──────── QUOTED PASSAGE ────────
A generator is a function that produces a sequence of results instead of a single value. Generators are a simple and powerful possibility to create or to generate iterators. These iterators are called generator objects. The word “generator” is ambiguously used to mean both the generator function itself and the objects which are generated by a generator.
On the surface they look like functions, but there is both a syntactic and a semantic difference. Instead of return statements you will find inside of the body of a generator only yield statements, i.e. one or more yield statements.

Another important feature of generators is that the local variables and the execution start is automatically saved between calls. This is necessary, because unlike an ordinary function successive calls to a generator function don't start execution at the beginning of the function. Instead, the new call to a generator function will resume execution right after the yield statement in the code, where the last call exited. In other words: When the Python interpreter finds a yield statement inside of an iterator generated by a generator, it records the position of this statement and the local variables, and returns from the iterator. The next time this iterator is called, it will resume execution at the line following the previous yield statement. There may be more than one yield statement in the code of a generator or the yield statement might be inside the body of a loop. If there is a return statement in the code of a generator, the execution will stop with a StopIteration exception error if this code is executed by the Python interpreter.

Everything what can be done with a generator can be implemented with a class based iterator as well. But the crucial advantage of generators consists in automatically creating the methods __iter__() and next().
Generators provide a very neat way of producing data which is huge or infinite.

The following is a simple example of a generator, which is capable of producing various city names:
def city_generator():
    yield("London")
    yield("Hamburg")
    yield("Konstanz")
    yield("Amsterdam")
    yield("Berlin")
    yield("Zurich")
    yield("Schaffhausen")
    yield("Stuttgart")
It's possible to create a generator object with this generator, which generates all the city names, one after the other:
>>> from city_generator import city_generator
>>> city = city_generator()
>>> print(next(city))
London
>>> print(next(city))
Hamburg
>>> print(next(city))
Konstanz
>>> print(next(city))
Amsterdam
>>> print(next(city))
Berlin
>>> print(next(city))
Zurich
>>> print(next(city))
Schaffhausen
>>> print(next(city))
Stuttgart
>>> print(next(x))
────────
## THE PROBLEM
Print the part of the Python generators text from "A generator is" to "by a generator." word for word.
──────── MATERIAL PROVIDED ────────
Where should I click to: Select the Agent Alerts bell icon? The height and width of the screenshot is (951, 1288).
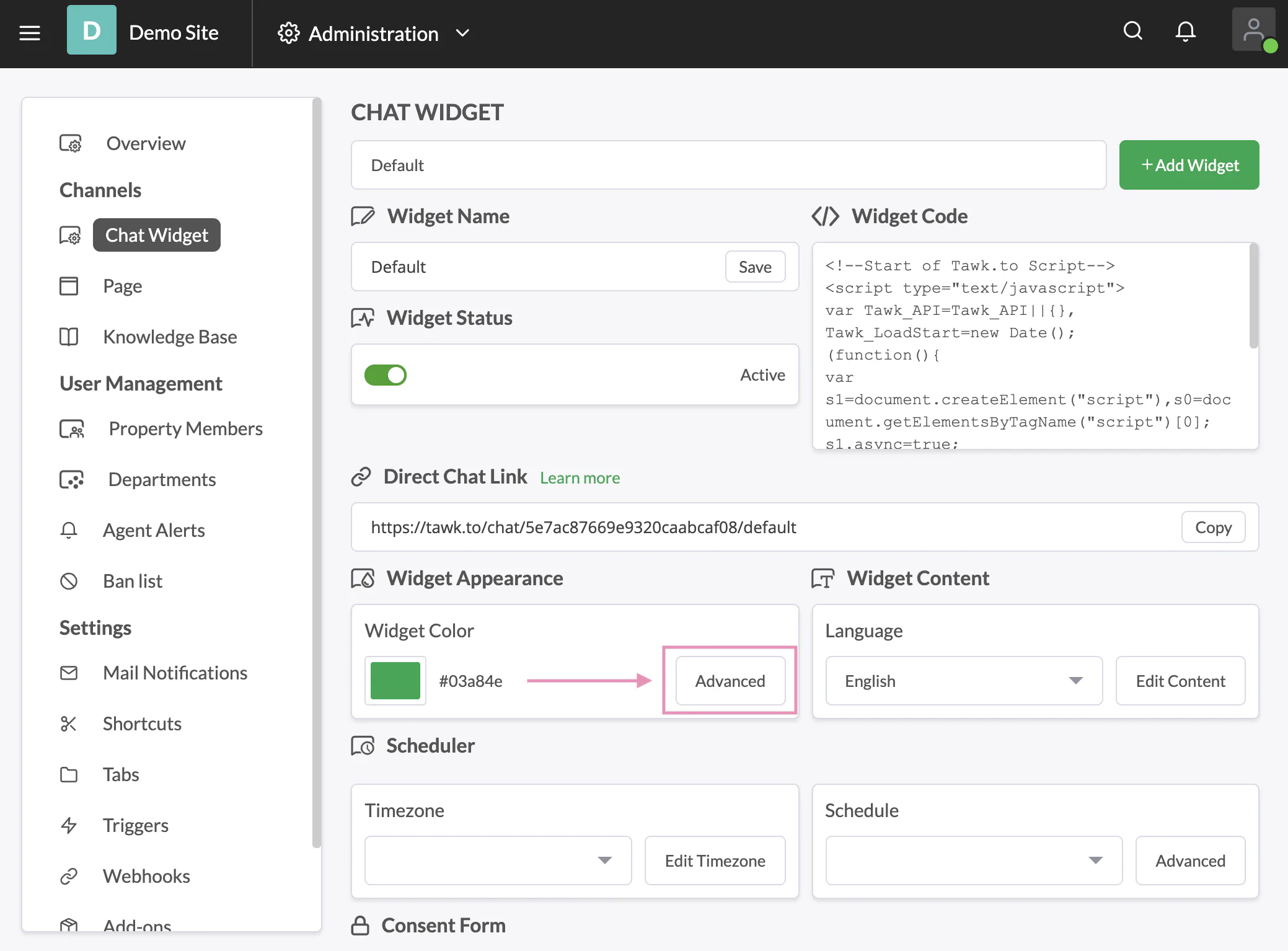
────────
## PROBLEM SOLUTION
A generator is a function that produces a sequence of results instead of a single value. Generators are a simple and powerful possibility to create or to generate iterators. These iterators are called generator objects. The word “generator” is ambiguously used to mean both the generator function itself and the objects which are generated by a generator.